Yang pertama adalah masyarakat yang memiliki peradaban, potensi, kemampuan material,
dan sastra yang tinggi. Mereka bertempat tinggal di kota-kota besar seperti Makkah,
Yastrib / Madinah, kota-kota yang berada di Yaman, Syam,Irak yang dekat dan bercampur
dengan bangsa-bangsa Persia dan Romawi. Qobilah yang masuk dalam tingkatan ini adalah
qobilah-qobilah yang menetap di bagian utara dan barat Jazirah Arab seperti Quraisy,
Hudzail, Tsaqif, Aus, dan Khadraj.
Kedua yaitu qobilah yang kehidupannya berpindah-pindah atau nomaden dan
memiliki sedikit peradaban. Mereka berpindah-pindah dalam mencari tempat tinggal dan
rasa aman. Tingkatan ini terdapat di bagian timur dan tengah Jazirah Arab seperti Tamim,
Qais, dan Asad (Fatihah, 2018, h.110-111).
Memiliki tingkatan kedua dalam kehidupan sosial masyarakat Arab, suku Tamim
mempunyai komunitas yang besar yang tersebar di Jazirah Arab. Maka dari itu suku Tamim
tidak dapat diremehkan dan dipandang sebelah mata.
Disebutkan dalam buku yang berjudul Fiqh al-Lughoh wa Masailuhu karangan
Muhammad As’ad al Nadiri bahwa Bani Tamim merupakan qabilah besar dari Adnaniyyah
yakni nasabnya bersambung sampai Adnan. Adapun nenek moyang mereka adalah Tamim
bin Murrah bin Add bin Thabikhah bin Ilyas bin Mudharr bin Nazar bin Mu’id bin Adnan
(Fatihah, 2018, h.112).
Secara umum kebanyakan orang sepakat bahwa dialek quraisylah yang menjadi
acuan untuk bahasa formal.

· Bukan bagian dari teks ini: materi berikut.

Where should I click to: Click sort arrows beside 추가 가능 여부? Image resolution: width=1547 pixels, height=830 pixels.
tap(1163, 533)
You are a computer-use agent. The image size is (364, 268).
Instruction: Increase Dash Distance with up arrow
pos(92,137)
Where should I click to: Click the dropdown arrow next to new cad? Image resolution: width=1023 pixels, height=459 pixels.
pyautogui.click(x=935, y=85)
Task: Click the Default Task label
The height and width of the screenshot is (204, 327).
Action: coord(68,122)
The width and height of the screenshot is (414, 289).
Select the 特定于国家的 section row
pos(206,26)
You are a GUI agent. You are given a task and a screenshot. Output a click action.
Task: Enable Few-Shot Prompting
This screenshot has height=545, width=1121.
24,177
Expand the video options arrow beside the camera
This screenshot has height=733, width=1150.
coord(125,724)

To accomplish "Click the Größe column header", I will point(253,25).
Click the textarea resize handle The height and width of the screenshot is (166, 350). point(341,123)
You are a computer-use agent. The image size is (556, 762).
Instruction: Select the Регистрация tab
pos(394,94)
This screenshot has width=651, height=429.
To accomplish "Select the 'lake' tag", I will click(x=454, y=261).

Namun, ada sekelompok kecil orang yang berpendapat jika
dialek Tamim yang merupakan acuan bagi bahasa formal.Seperti yang diungkapkan oleh
subhi shalih bahwasannya dalam literatur-literatur masa lalu dan dan kamus-kamus
bahasa selalu menunjukkan bahwa dialek bani Tamim lebih kuat secara qiyas
dibandingkan dengan dialek quraisy.Bahkan sebagian besar penelitian menunjukkan
bahwa kosakata dan susunan kalimat dialek bani Tamim sering digunakan para penggguna
bahasa Arab (Mu’izzudin, 2018, h. 271).
Dari hal tersebut penulis menyimpulkan bahwa dikarenakan bani Tamim
merupakan qabilah yang besar dan tersebar di wilayah jazirah Arabia tidak menutup
kemungkinan jika dialek Tamim juga ikut andil sebagai acuan bahasa formal bagi sebagian
orang, hal ini membuktikan juga bahwa walaupun bani Tamim termasuk dalam tingkatan
kedua dalam kehidupan sosialnya namun dialeknya tidak dapat di pandang sebelah mata
dan diremehkan.
2. Dialek Bani Tamim dan Pandangan Para Ahli.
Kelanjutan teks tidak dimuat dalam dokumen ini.